Decisão que proibiu manifestações políticas no Lollapalooza incomoda ministros do TSE
Presidente da Corte, Edson Fachin, indica ser contra medida determinada pelo relator do caso, Raul Araújo, e diz que histórico do tribunal é de 'defesa intransigente da liberdade de expressão'
A decisão do ministro do Tribunal Superior Eleitoral (TSE) Raul Araújo de proibir o que chamou de "manifestação de propaganda eleitoral ostensiva" no festival Lollapalooza pegou mal entre outros integrantes da Corte.
Essa ala de magistrados considerou descabido o entendimento de Araújo, que acolheu um pedido do PL, partido do presidente Jair Bolsonaro, para vedar esse tipo de manifestação. Crítica e ataques ao governo têm sido comuns em eventos culturais no país.
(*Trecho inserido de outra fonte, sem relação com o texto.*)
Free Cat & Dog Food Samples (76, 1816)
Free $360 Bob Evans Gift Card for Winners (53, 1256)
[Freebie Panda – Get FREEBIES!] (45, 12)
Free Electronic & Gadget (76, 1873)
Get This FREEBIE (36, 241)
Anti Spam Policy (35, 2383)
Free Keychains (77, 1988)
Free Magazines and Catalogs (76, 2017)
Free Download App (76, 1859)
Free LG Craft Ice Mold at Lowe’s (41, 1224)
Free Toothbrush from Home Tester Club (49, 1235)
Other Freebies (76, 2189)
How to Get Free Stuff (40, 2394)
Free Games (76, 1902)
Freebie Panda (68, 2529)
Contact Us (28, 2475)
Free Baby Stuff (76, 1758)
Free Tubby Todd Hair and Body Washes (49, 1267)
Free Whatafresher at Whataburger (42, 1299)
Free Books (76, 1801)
A medida também provocou uma reação do presidente do tribunal, Edson Fachin. Ele disse que vai submeter o processo ao plenário assim que o caso for liberado por Araújo, que é relator da ação, para ser pautado.
— Assim que o relator [Raul Araújo] liberar para a pauta, irei incluir imediatamente. A posição do Tribunal será a decisão majoritária da Corte, cujo histórico é o da defesa intransigente da liberdade de expressão — disse Fachin.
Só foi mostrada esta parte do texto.